• EXERCISE
Among the records below, one line contains "Open the Membership"; copy that line and all that follow it, exactly as written.

[Saved data entries]
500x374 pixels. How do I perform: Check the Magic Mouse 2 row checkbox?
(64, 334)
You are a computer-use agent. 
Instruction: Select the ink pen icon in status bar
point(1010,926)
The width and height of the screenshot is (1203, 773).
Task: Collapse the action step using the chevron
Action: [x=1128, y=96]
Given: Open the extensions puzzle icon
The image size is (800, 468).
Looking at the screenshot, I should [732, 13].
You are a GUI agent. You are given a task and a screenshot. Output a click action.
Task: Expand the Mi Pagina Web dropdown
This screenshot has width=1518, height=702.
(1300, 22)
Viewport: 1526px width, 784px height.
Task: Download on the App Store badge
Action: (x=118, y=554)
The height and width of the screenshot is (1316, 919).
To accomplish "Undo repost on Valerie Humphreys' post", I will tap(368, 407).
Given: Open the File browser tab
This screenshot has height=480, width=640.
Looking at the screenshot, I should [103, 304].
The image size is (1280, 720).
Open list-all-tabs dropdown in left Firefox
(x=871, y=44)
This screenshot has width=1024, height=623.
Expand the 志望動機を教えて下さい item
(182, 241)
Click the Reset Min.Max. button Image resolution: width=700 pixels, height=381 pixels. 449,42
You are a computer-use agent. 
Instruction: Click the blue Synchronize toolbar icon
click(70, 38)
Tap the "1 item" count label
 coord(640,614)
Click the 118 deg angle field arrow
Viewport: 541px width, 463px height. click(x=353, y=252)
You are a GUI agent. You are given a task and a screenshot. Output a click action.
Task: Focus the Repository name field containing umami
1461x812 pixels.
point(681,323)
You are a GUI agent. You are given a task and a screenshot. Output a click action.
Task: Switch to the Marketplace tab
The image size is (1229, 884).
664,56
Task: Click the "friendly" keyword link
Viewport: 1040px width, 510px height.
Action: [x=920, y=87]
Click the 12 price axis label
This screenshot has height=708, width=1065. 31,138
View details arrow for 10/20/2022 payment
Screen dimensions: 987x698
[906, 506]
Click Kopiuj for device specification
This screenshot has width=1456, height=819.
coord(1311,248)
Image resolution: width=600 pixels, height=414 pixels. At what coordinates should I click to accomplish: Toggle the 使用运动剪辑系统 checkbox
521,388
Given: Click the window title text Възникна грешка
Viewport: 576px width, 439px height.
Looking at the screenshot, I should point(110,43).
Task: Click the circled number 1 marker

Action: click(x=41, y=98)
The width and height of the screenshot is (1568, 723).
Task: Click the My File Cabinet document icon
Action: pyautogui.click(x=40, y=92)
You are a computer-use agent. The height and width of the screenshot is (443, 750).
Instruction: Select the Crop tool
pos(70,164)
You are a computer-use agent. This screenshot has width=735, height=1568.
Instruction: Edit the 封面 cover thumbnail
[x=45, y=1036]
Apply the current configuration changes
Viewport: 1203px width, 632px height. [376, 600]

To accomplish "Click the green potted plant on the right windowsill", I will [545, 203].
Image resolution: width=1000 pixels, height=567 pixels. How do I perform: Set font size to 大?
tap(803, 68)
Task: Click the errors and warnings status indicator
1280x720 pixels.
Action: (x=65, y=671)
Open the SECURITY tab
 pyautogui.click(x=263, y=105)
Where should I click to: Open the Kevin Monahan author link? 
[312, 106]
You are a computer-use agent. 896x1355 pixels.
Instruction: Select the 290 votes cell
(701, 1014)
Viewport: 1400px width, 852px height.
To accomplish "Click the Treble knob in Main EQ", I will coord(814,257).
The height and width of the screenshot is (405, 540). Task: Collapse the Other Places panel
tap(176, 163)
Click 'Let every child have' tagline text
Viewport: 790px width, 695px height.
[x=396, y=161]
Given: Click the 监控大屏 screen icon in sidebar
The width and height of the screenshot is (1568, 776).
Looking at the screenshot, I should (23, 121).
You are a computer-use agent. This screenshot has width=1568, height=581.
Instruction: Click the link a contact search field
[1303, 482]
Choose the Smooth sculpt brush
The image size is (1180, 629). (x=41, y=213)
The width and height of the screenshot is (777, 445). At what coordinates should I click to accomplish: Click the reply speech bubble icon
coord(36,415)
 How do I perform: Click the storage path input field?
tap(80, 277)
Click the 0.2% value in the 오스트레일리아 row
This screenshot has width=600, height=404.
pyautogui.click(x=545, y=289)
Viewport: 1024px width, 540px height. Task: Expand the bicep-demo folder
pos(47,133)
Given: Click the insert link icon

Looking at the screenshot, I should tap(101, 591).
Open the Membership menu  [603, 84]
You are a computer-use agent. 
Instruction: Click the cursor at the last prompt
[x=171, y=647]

• ANSWER TO THIS PROBLEM
Open the Membership menu  [603, 84]
You are a computer-use agent. 
Instruction: Click the cursor at the last prompt
[x=171, y=647]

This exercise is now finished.